__Dati di origine__:

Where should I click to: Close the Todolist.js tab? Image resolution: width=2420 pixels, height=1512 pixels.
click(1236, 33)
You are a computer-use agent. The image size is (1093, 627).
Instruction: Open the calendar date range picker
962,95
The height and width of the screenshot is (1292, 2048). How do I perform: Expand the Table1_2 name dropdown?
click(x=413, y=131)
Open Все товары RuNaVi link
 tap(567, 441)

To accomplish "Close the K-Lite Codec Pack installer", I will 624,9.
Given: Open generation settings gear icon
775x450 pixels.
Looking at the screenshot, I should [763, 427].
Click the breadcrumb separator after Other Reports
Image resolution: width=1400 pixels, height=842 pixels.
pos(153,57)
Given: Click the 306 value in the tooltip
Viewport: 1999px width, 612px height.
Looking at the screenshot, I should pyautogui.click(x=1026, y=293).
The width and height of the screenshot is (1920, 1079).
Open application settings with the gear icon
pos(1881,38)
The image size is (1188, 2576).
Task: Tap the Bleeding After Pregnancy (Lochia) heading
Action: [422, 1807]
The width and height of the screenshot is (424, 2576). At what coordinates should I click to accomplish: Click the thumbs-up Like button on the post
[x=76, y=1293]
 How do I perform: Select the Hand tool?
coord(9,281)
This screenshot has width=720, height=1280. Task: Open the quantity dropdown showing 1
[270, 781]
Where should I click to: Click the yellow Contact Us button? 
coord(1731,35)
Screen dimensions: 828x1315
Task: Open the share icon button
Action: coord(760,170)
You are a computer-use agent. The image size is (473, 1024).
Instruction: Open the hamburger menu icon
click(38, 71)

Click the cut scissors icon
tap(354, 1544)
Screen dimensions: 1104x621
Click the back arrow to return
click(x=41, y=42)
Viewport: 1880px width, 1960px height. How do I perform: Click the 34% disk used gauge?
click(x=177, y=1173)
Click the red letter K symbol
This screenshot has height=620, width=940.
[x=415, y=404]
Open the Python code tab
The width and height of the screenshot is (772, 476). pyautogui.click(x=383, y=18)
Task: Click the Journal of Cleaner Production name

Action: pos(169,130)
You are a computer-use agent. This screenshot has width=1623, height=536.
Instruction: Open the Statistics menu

__Compito scritto__:
Trasforma tutte le righe riportate sopra in un elenco JSON di stringhe, con una stringa per ciascuna riga e senza le righe vuote.

__Risposta corretta__:
[
  "Where should I click to: Close the Todolist.js tab? Image resolution: width=2420 pixels, height=1512 pixels.",
  "click(1236, 33)",
  "You are a computer-use agent. The image size is (1093, 627).",
  "Instruction: Open the calendar date range picker",
  "962,95",
  "The height and width of the screenshot is (1292, 2048). How do I perform: Expand the Table1_2 name dropdown?",
  "click(x=413, y=131)",
  "Open Все товары RuNaVi link",
  " tap(567, 441)",
  "To accomplish \"Close the K-Lite Codec Pack installer\", I will 624,9.",
  "Given: Open generation settings gear icon",
  "775x450 pixels.",
  "Looking at the screenshot, I should [763, 427].",
  "Click the breadcrumb separator after Other Reports",
  "Image resolution: width=1400 pixels, height=842 pixels.",
  "pos(153,57)",
  "Given: Click the 306 value in the tooltip",
  "Viewport: 1999px width, 612px height.",
  "Looking at the screenshot, I should pyautogui.click(x=1026, y=293).",
  "The width and height of the screenshot is (1920, 1079).",
  "Open application settings with the gear icon",
  "pos(1881,38)",
  "The image size is (1188, 2576).",
  "Task: Tap the Bleeding After Pregnancy (Lochia) heading",
  "Action: [422, 1807]",
  "The width and height of the screenshot is (424, 2576). At what coordinates should I click to accomplish: Click the thumbs-up Like button on the post",
  "[x=76, y=1293]",
  " How do I perform: Select the Hand tool?",
  "coord(9,281)",
  "This screenshot has width=720, height=1280. Task: Open the quantity dropdown showing 1",
  "[270, 781]",
  "Where should I click to: Click the yellow Contact Us button? ",
  "coord(1731,35)",
  "Screen dimensions: 828x1315",
  "Task: Open the share icon button",
  "Action: coord(760,170)",
  "You are a computer-use agent. The image size is (473, 1024).",
  "Instruction: Open the hamburger menu icon",
  "click(38, 71)",
  "Click the cut scissors icon",
  "tap(354, 1544)",
  "Screen dimensions: 1104x621",
  "Click the back arrow to return",
  "click(x=41, y=42)",
  "Viewport: 1880px width, 1960px height. How do I perform: Click the 34% disk used gauge?",
  "click(x=177, y=1173)",
  "Click the red letter K symbol",
  "This screenshot has height=620, width=940.",
  "[x=415, y=404]",
  "Open the Python code tab",
  "The width and height of the screenshot is (772, 476). pyautogui.click(x=383, y=18)",
  "Task: Click the Journal of Cleaner Production name",
  "Action: pos(169,130)",
  "You are a computer-use agent. This screenshot has width=1623, height=536.",
  "Instruction: Open the Statistics menu"
]